Ihr deutsches Label wird sich nicht freuen, dass "Extra-Deluxe-Supreme" erst das dritte Album in 17 Jahren ist. Auf die Reproduktionsrhythmen der kapitalistischen Popmaschine pfeifen Hazmat Modine – und in diesem Fall: Stampfen und blasen und improvisieren als gäb’s kein Morgen. Großartig.
Fehlfarben – "Über … Menschen"
Mit Nietzsches "Übermensch" will der, der sich da alter Sack nennt, nichts am Hut haben.
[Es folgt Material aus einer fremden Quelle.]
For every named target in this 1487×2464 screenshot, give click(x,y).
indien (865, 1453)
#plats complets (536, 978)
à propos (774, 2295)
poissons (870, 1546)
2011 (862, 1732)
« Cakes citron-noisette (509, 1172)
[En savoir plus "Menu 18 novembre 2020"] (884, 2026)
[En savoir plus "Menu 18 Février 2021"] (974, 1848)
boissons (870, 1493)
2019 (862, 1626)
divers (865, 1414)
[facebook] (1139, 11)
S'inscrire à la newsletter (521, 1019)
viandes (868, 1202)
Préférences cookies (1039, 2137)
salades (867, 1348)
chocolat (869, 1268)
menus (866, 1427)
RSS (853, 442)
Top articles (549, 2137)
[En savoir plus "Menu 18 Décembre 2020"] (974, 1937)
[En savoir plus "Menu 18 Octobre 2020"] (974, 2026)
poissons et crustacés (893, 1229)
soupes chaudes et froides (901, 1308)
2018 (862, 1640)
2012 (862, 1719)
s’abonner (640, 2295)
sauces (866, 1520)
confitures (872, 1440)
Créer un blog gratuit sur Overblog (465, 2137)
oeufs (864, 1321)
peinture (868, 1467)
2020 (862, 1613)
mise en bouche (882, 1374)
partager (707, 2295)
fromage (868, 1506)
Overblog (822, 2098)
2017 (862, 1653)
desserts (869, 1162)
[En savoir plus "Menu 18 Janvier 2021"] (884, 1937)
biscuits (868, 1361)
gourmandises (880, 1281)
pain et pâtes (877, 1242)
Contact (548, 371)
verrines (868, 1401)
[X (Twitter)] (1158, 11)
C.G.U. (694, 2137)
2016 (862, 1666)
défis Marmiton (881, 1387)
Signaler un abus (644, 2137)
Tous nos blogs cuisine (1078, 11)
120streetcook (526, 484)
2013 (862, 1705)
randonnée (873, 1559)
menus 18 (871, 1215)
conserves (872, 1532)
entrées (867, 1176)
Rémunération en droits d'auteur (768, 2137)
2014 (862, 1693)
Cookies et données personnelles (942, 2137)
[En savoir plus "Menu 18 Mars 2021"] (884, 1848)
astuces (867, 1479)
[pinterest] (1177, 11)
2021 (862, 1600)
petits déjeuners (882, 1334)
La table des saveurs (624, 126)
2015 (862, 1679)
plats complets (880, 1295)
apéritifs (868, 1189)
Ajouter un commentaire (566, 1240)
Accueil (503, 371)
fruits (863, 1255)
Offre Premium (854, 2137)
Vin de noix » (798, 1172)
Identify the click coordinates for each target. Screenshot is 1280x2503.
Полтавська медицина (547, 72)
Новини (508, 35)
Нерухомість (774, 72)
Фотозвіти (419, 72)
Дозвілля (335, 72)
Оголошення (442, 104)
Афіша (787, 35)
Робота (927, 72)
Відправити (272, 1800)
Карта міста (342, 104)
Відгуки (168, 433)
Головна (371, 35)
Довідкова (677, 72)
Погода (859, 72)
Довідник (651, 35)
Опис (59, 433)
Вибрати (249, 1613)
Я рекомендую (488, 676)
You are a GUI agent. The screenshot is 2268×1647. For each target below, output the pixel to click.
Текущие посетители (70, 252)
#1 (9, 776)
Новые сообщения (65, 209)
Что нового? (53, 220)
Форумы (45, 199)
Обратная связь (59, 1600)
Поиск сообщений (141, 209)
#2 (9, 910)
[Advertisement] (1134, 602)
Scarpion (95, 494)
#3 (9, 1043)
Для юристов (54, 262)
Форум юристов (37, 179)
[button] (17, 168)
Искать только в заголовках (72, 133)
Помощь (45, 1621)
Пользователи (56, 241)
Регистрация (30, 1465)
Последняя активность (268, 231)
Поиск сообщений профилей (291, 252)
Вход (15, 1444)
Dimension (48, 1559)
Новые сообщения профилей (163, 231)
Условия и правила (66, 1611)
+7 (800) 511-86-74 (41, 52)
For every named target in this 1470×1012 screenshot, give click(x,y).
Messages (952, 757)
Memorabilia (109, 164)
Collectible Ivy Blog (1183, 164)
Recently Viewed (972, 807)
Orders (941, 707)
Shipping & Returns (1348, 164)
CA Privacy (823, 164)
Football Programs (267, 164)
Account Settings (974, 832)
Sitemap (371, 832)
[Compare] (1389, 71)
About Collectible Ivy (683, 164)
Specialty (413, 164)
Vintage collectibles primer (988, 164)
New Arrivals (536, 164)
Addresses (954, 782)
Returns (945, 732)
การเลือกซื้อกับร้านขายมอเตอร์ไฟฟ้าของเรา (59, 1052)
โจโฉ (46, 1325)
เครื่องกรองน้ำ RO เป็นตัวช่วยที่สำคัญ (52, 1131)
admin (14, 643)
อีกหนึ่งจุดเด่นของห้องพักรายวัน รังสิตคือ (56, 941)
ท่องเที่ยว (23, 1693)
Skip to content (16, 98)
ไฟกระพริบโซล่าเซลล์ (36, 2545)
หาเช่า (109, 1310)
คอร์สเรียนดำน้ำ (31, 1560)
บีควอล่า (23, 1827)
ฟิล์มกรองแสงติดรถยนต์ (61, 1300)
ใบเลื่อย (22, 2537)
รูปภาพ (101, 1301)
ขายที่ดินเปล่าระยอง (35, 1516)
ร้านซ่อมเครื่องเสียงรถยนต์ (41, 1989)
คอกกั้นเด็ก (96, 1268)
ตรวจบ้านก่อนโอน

Und auch nicht mit "Dinkelstangen knuspernden Mittelschichtsmenschen mit Binnen-I". Fehlfarben-Sänger Peter Hein sieht sich inzwischen als geriatrischer Punk, der früher gegen die Alten, jetzt gegen die Jungen wettert. Die mit dem Blick auf die App unters Auto geraten.
Aber was soll’s? "Davon geht die Welt nicht unter, dass man sie zerstört," singt er anderer Stelle. Oder: "Es muss sich was ändern, aber egal ob oder auch nicht." Seine stets zitat-taugliche und wunderbare Wut ist inzwischen einem rheinländischen Fatalismus gewichen. Und da frage ich mich zum ersten Mal: Wie relevant sind Fehlfarben noch für die Gesellschaft – oder wenigstens fürs Feuilleton?
"Monarchie und Alltag" war vor 35 Jahren das Über-Album des deutschen Pop. "Über … Menschen" kommt nicht mal an "Knietief im Dispo" von 2002 heran. Aber immerhin: Im Vergleich mit den genauso alten New Order mag man diese alten Säcke immer noch meckern hören.